As the largest warehouse retailer, Costco has been reporting strong profits year-to-date. It has reported $8.15 billion revenues for November 2012, a 9% increase from the same period of the prior year. The company has been enjoying a steady growth in revenue this year. The Q42012 sales have gone up by 14% compared to Q42011 while gross-profit margin has gone up by 5%. Its net operating and net profit margins have gone up by 10bps and 16bps respectively, as shown in the following graph.
The company appears quite stable from an operational perspective. While its competitors such as Wal-Mart (NYSE:WMT) and Target (NYSE:TGT) have been experiencing a decline in same-store sales (SSS), Costco has been able to keep the SSS growth stable at 5%. A comparison between Costco and its key rival SAM (subsidiary of Wal-Mart) clearly shows that Costco is better in terms of SSS, as shown in the graph below.
Also, things are fine on the balance sheet where the capital structure is on the modest end. The debt-to-equity ratio has gone down from 17.9% to 11.2%. The managerial efficiency has improved as both ROA and ROE have improved.
Despite a fair-financial performance, Costco appears overvalued if analyzed from a relative perspective. Its P/E of 19x is higher than the competitors average of 13x. Same is the case with EV/EBITA, which is 10x, compared to the competitors average of 7.8x. Although, Costco has been operationally efficient over time, we feel that a valuation which is 50% higher than competitors like Wal-Mart and Target Corp is less likely to be justifiable. If based on competitor average, Costco deserves a price of $75.2.
A Relative Analysis Based on Multiples
COST Forward EPS
COST P/E Historical Average
COST TARGET PRICE based on Competitor Average
COST TARGET PRICE Based on Historical Average
Is COST Worth Buying?
It is important that overvaluation is not the only issue which makes us neutral about Costco. A significant issue is the impact which the dividend payment can have on future growth of Costco. Costco has $4bn in cash and after making the one time dividend payment they will be left with just $1bn. They have to do an annual capex of around $1.5bn and pay an annual dividend of $446 million (which it will pay - apart from the one-time dividend of $7 per share).
While paying the one-time dividend appears as good news, it will result in a significant reduction in the company's cash. This can become a hurdle for future growth of the company as not much cash would be left for inorganic ventures e.g. acquisitions. Moreover, things can become more complicated if the company has to increase its CAPEX in the coming years. Please keep in mind that Costco can keep paying this 1% dividend yield and its free cash flow positive; however, future dividend growth looks like a problem.

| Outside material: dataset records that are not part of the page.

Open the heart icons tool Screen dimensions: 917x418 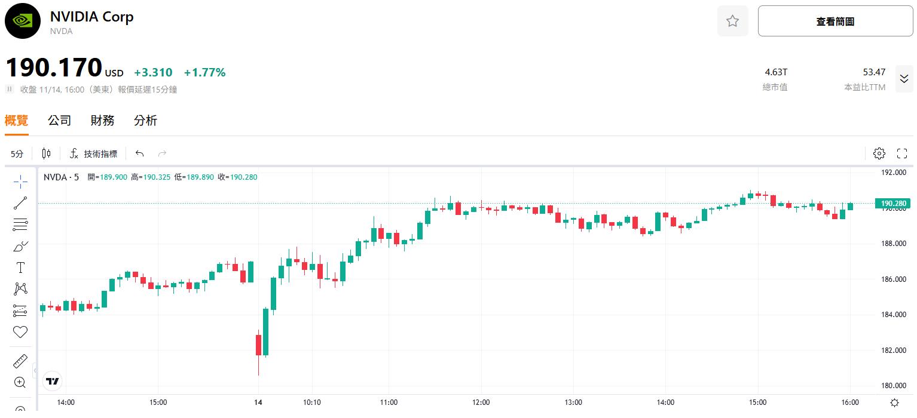coord(20,332)
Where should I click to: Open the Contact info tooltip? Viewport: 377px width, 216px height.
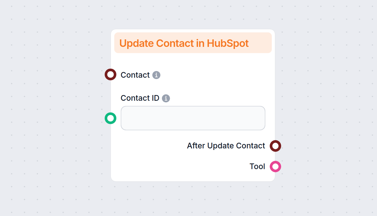156,75
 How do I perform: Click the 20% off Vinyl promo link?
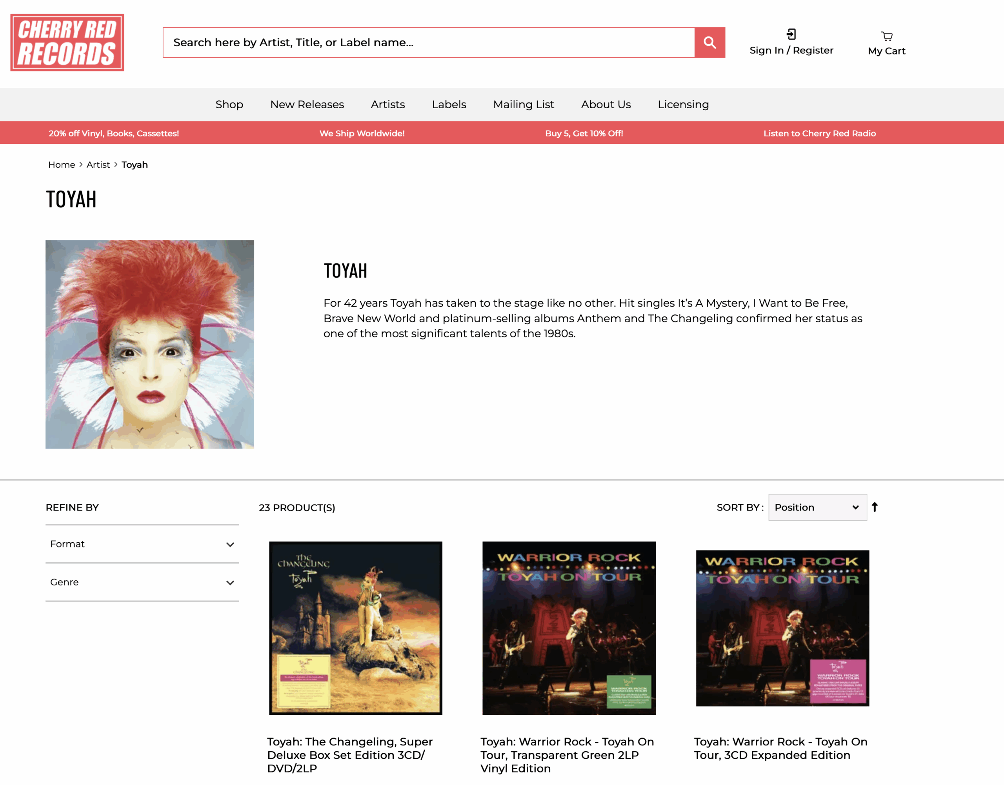(x=114, y=133)
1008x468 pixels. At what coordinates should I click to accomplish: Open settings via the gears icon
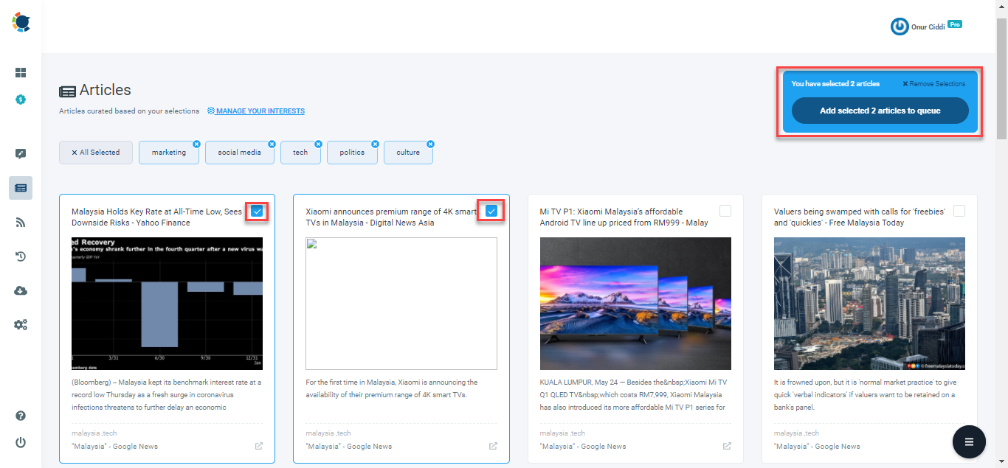tap(21, 324)
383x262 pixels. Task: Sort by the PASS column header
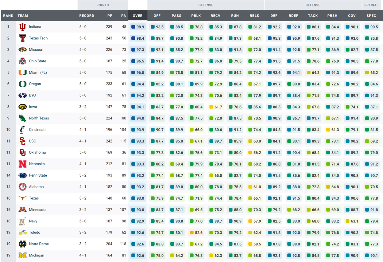click(176, 16)
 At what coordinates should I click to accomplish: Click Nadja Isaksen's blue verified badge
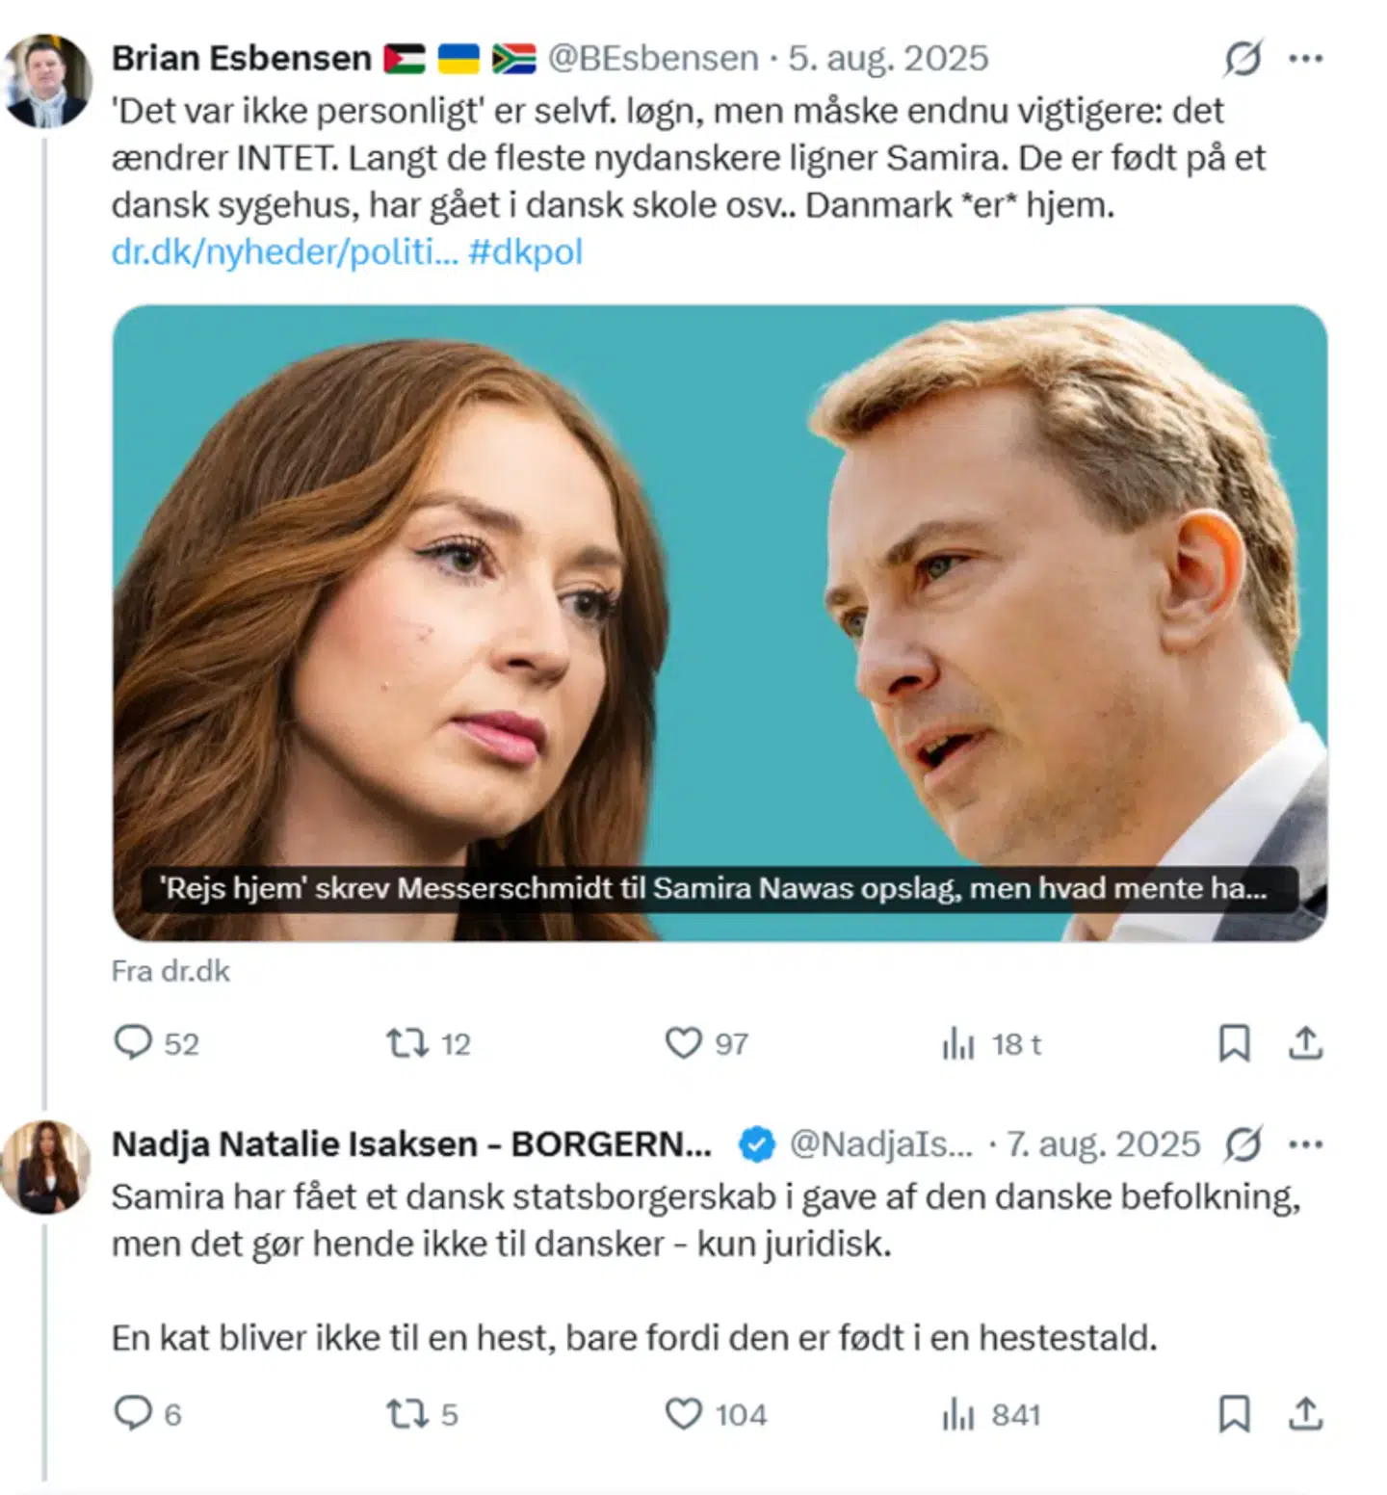(x=754, y=1146)
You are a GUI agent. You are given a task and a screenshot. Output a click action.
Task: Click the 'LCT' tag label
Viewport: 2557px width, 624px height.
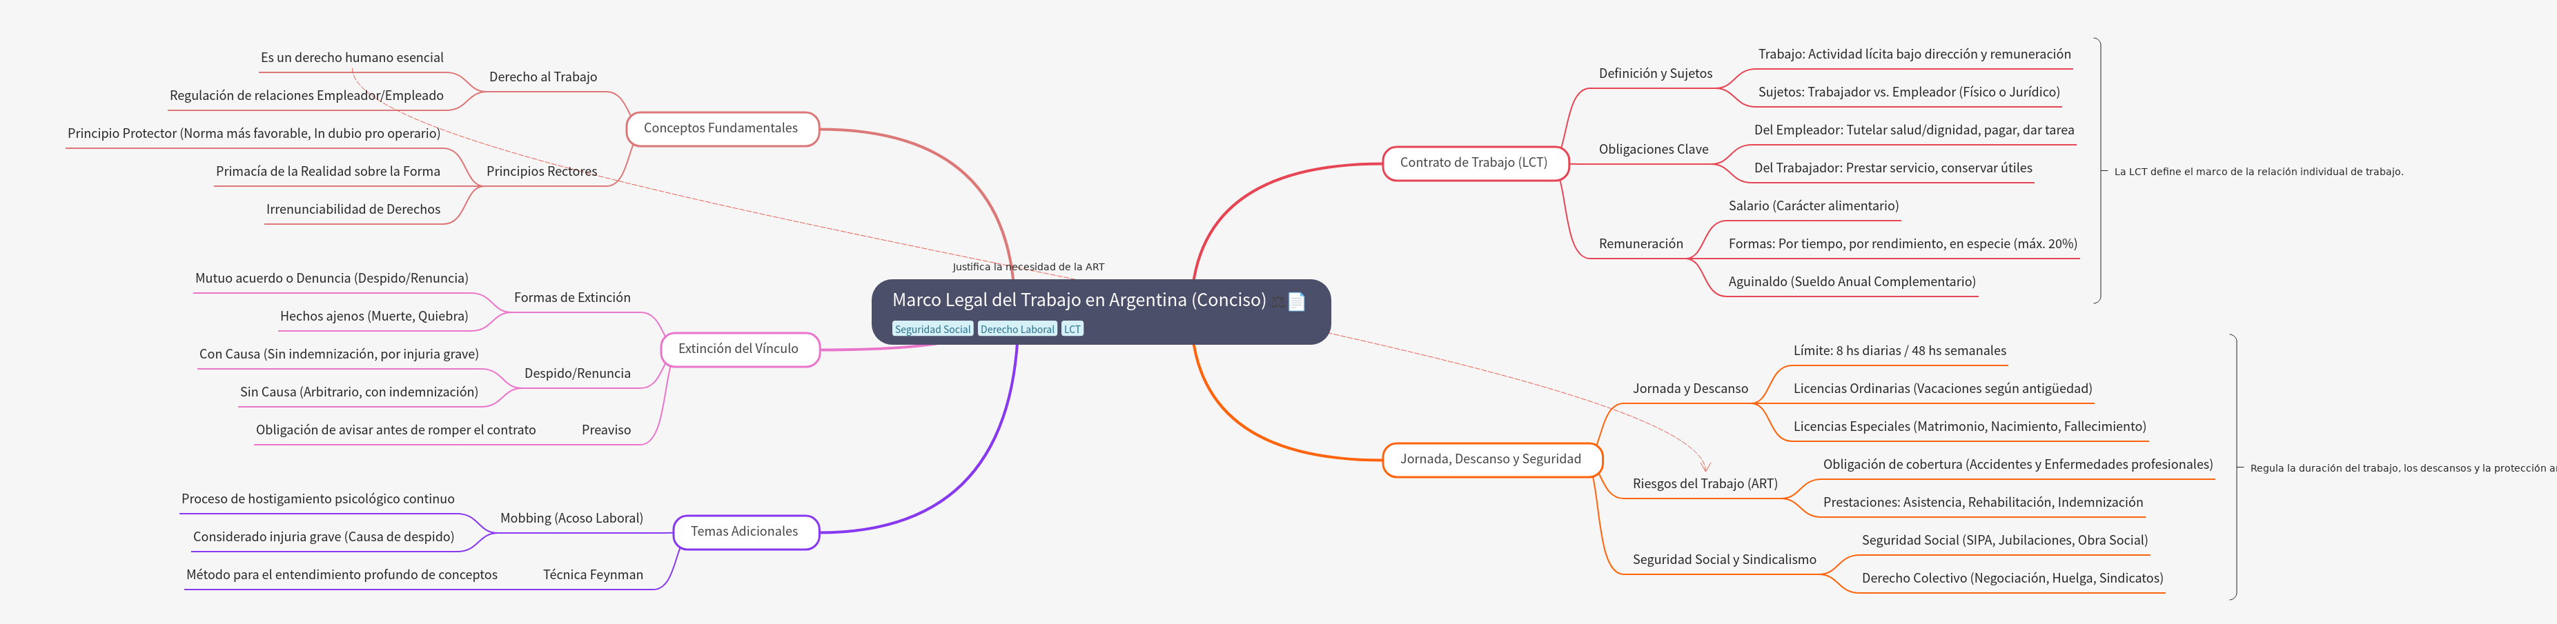(x=1072, y=329)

Costco is quite attractive if analyzed from an operational perspective. However, it is overvalued and does not deserve such premium valuations. Although, a one-time dividend declaration appears quite lucrative, it can certainly dampen future growth opportunities as less cash would be left for inorganic ventures. Moreover, we don't see a further increase in stock value in the coming quarters as news of dividend declaration seems to be priced in. We have a neutral rating for the stock.